Testimonio: David Álvarez

A menudo trata­mos de imaginar cómo vendrá nuestra sani­dad.  Esperamos que un profeta de Dios diga nuestro nombre en una conferencia multitudinaria y que seremos sa­na­dos en una forma milagrosa.  O quizá iremos a una reu­nión de avivamiento y seremos «muertos en el Espíritu», y nunca más volve­remos a experi­men­tar nuestro problema de pe­cado.  ¿Quién imagina a Dios con­tinuando el proceso de sani­dad y perdón en un hermoso día de verano en un par­que?

Esta fue mi experiencia un día mientras leía un li­bro y disfrutaba la calidez del sol.  A lo lejos podía oír las voces de los niños jugando.  Cansado del libro, comencé a ver a dos chi­cos respondiendo a los lanzamientos de pelota de béisbol que su padre hacía.  El mayor no tenía ninguna dificultad en golpear la pelota, pero el más joven luchaba por conseguirlo.  El palo era demasiado pesado para poder controlarlo y giraba muchas veces antes de poder golpear la pelota.  Cuando lo lograba, la alegría que le sobrecogía era eléctrica y corría alrededor de bases imaginarias y se barría hacia la base inicial.

» Extractos de datos
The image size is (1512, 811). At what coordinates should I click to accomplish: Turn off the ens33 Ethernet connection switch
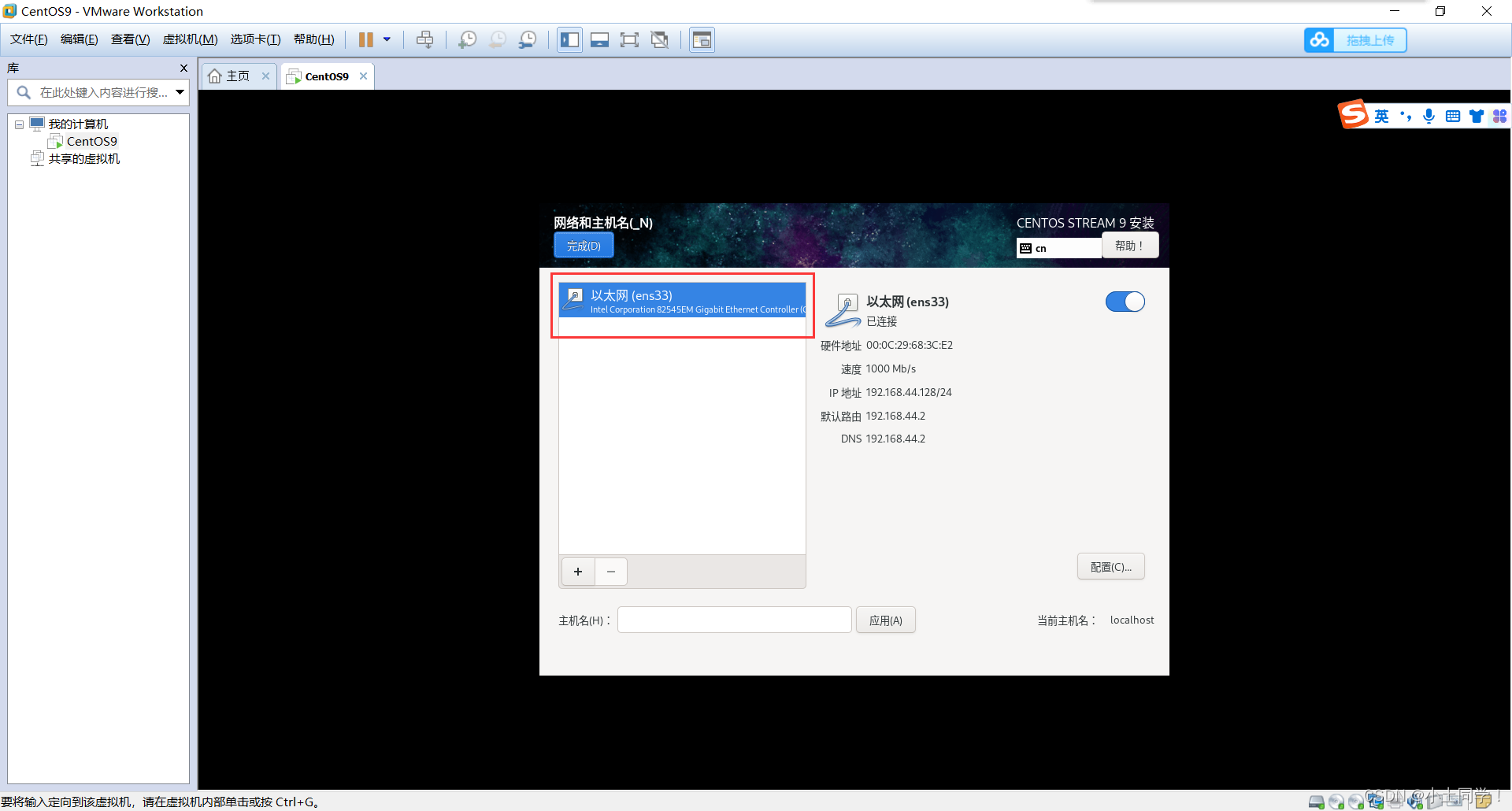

* * *

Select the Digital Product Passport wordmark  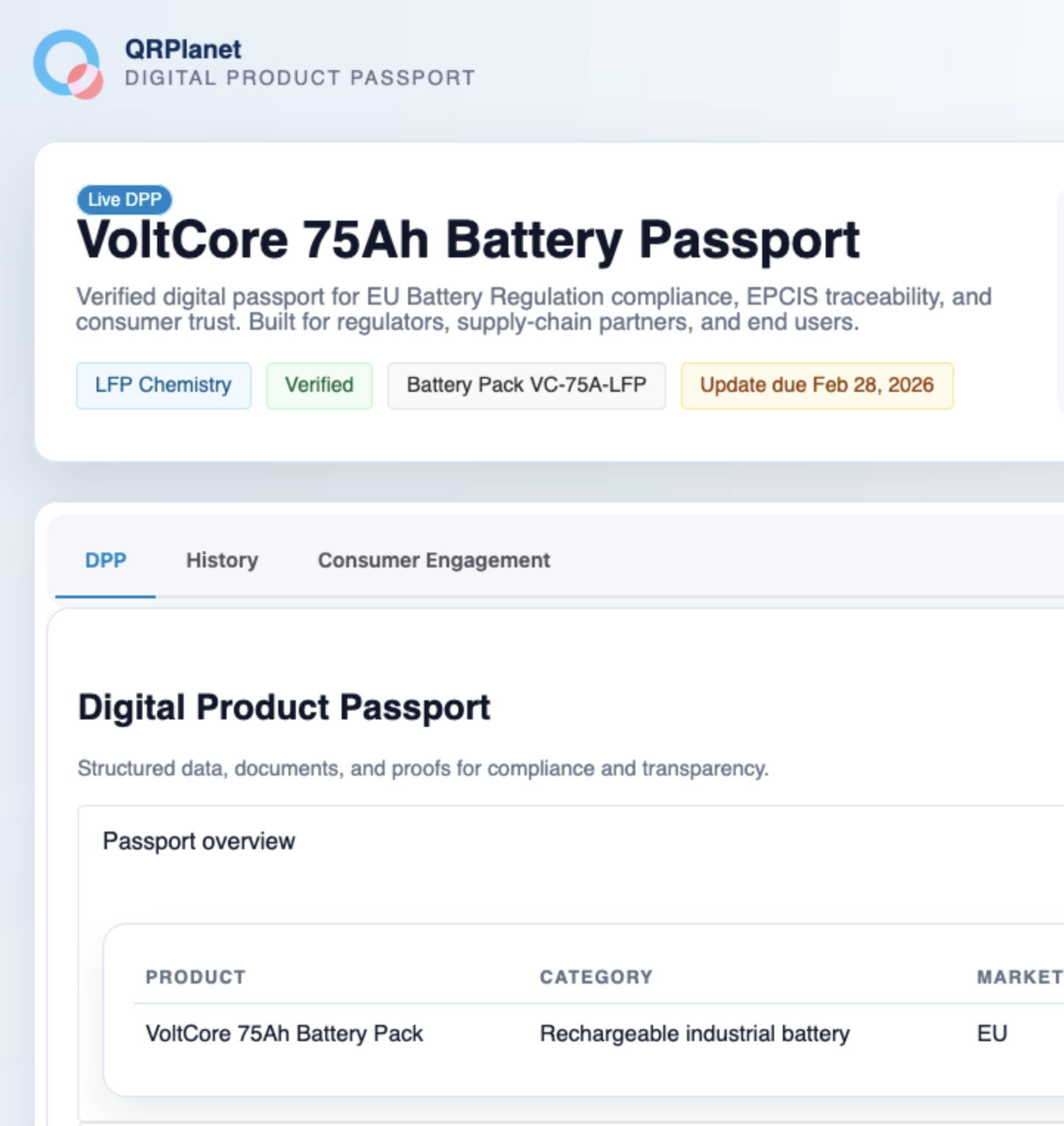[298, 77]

==

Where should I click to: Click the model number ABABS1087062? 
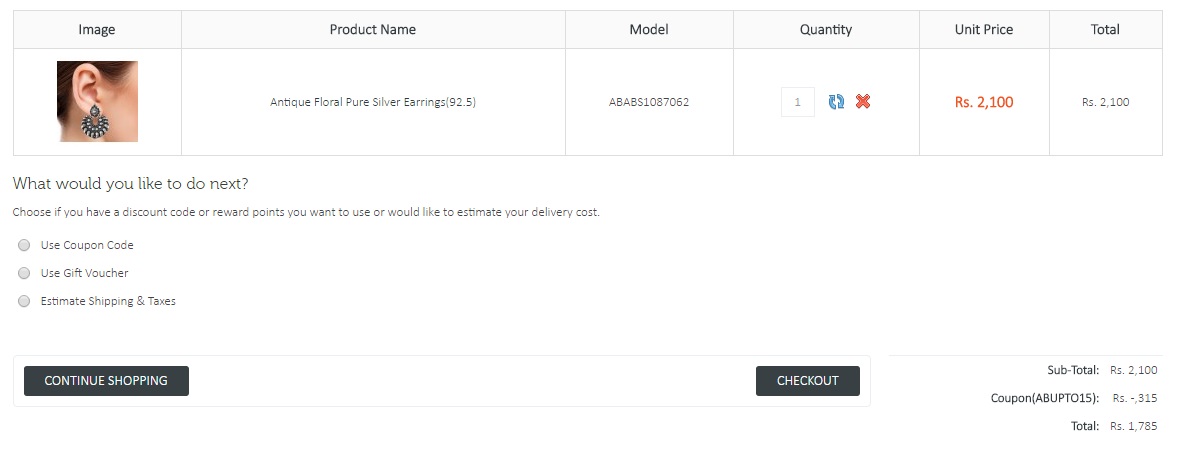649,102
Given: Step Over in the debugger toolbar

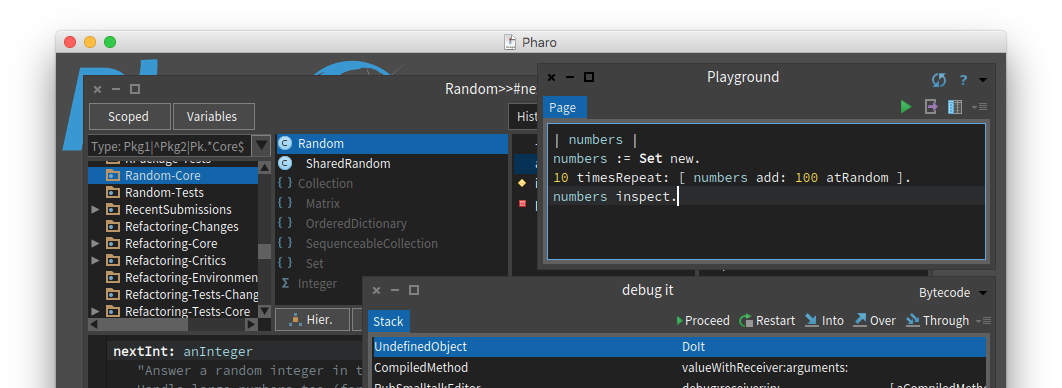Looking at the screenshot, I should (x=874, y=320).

» Tarea a realizar
Pasa al inglés la siguiente oración del testimonio: «A lo lejos podía oír las voces de los niños jugando». Este material no hace falta para resolver lo que se pide.

» Solución del ejercicio
In the distance I could hear the voices of the children playing.